(Stored data entries)
* * * * *

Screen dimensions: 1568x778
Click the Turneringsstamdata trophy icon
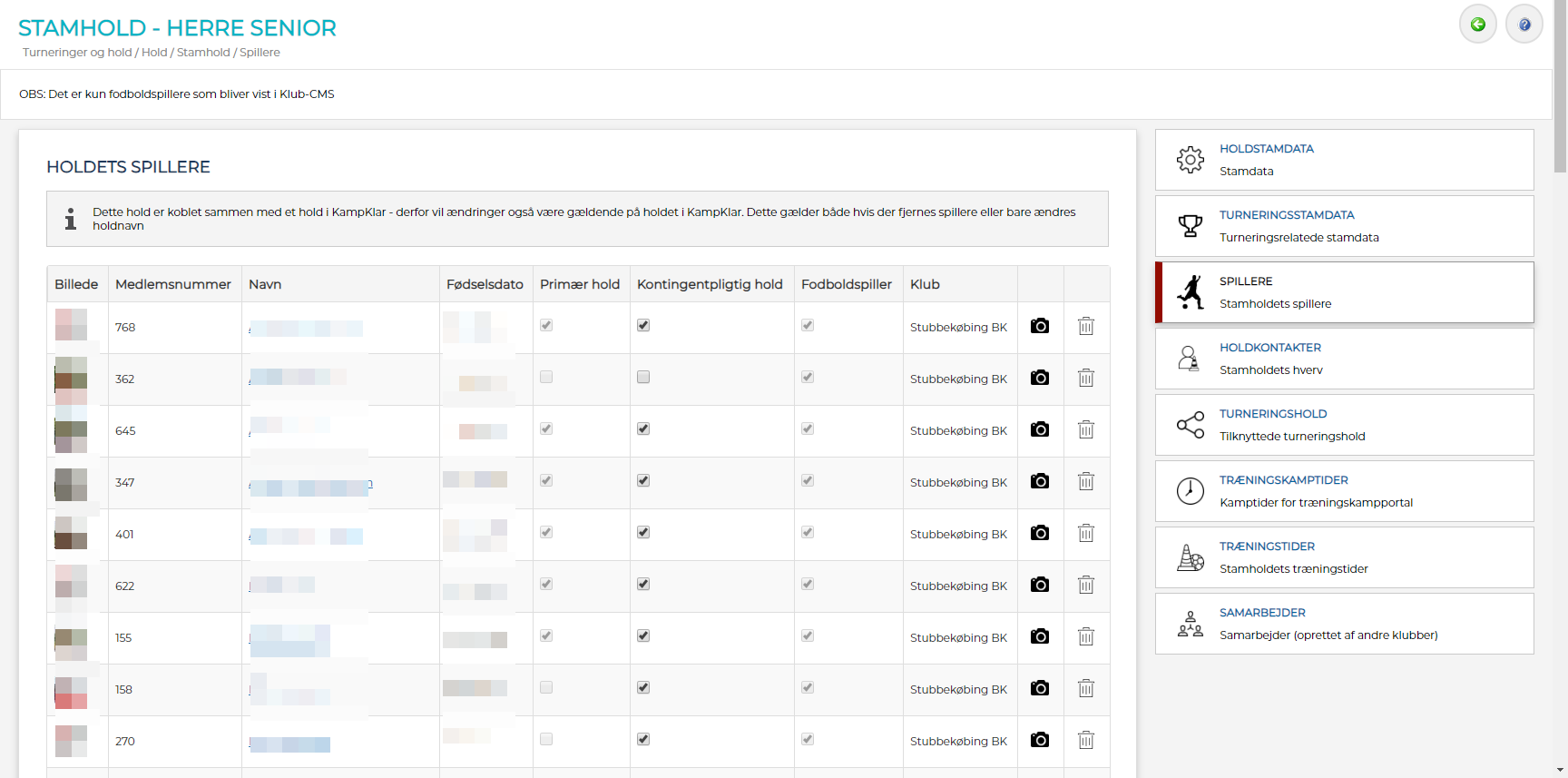pyautogui.click(x=1190, y=226)
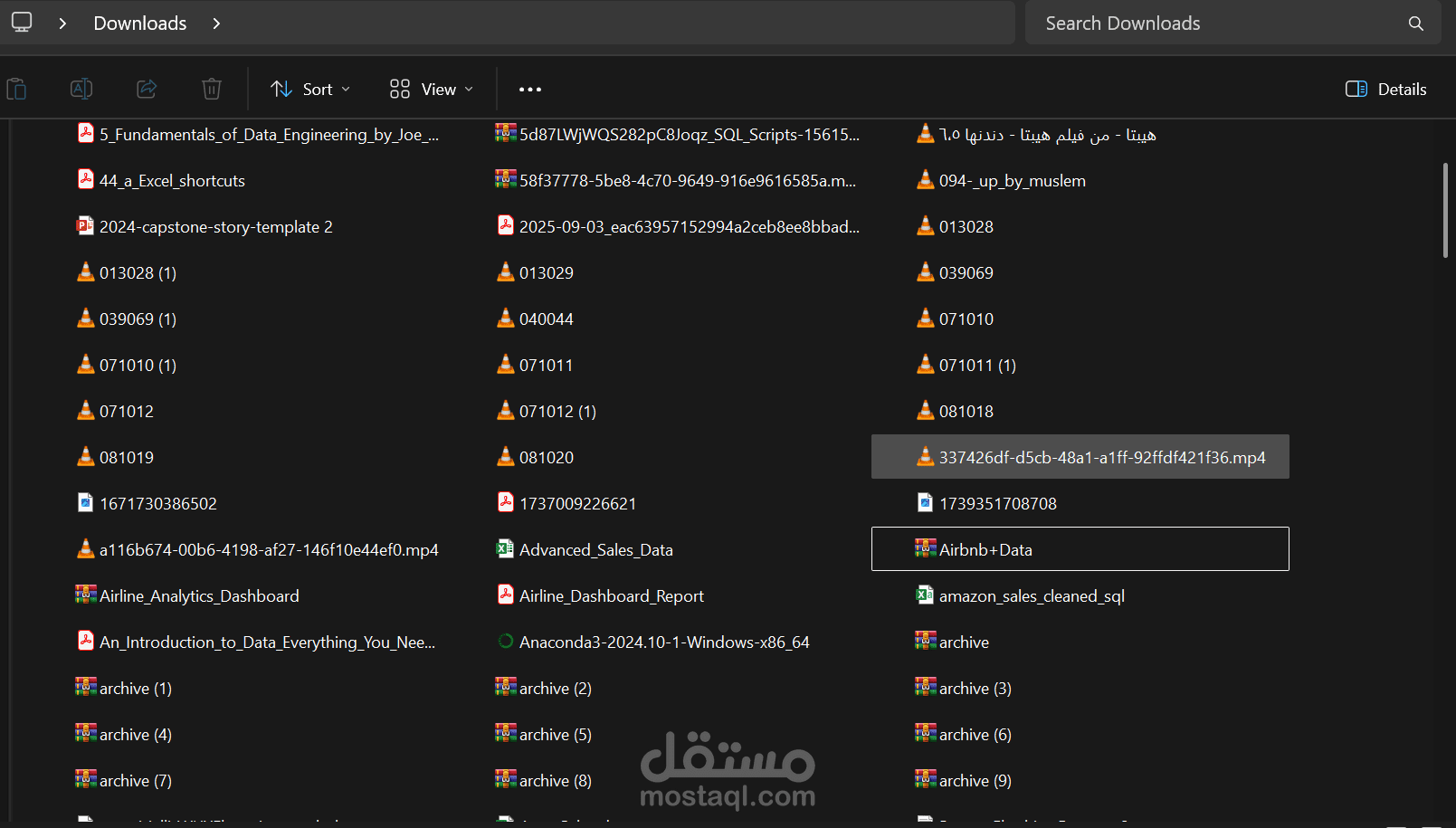This screenshot has height=828, width=1456.
Task: Click the Paste clipboard icon in toolbar
Action: [16, 89]
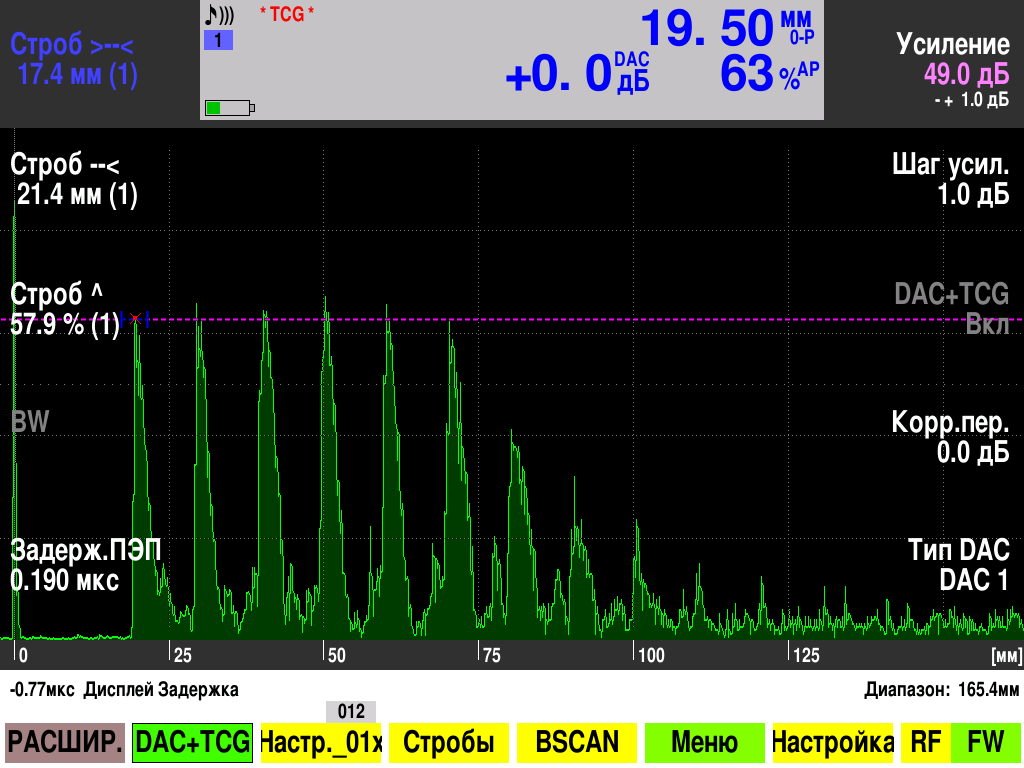This screenshot has width=1024, height=768.
Task: Switch to FW rectification mode
Action: tap(985, 743)
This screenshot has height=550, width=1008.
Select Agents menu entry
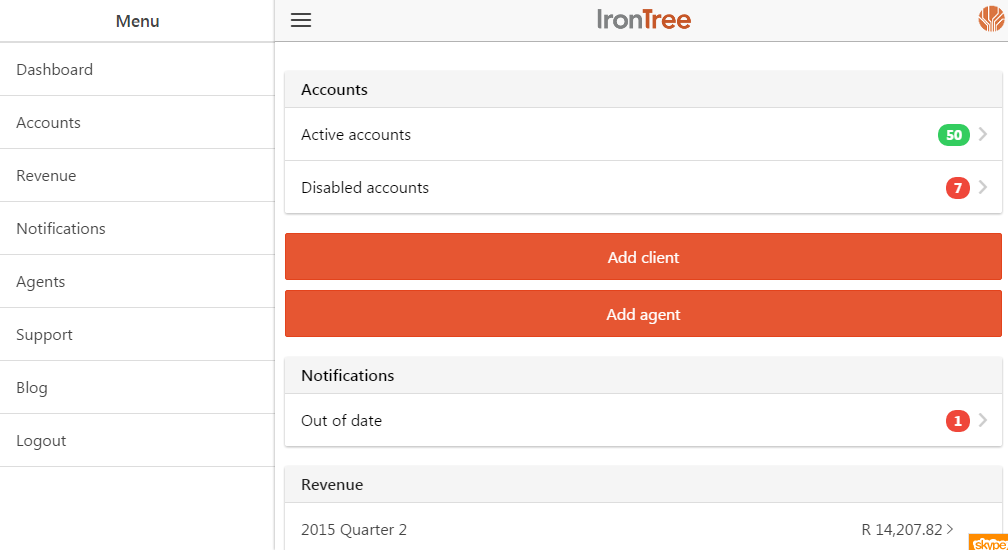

* * * * *

-- YOUR ASSIGNMENT --
Omit the pictures and please write out exactly the lines between the one containing "Click the Turneringsstamdata trophy icon" and the last line of the entries, both included.

-- RESPONSE AREA --
Click the Turneringsstamdata trophy icon
pyautogui.click(x=1190, y=226)
This screenshot has height=828, width=1456.
Task: Click the Paste clipboard icon in toolbar
Action: [16, 89]
This screenshot has width=1024, height=768.
Task: Switch to FW rectification mode
Action: tap(985, 743)
This screenshot has height=550, width=1008.
Select Agents menu entry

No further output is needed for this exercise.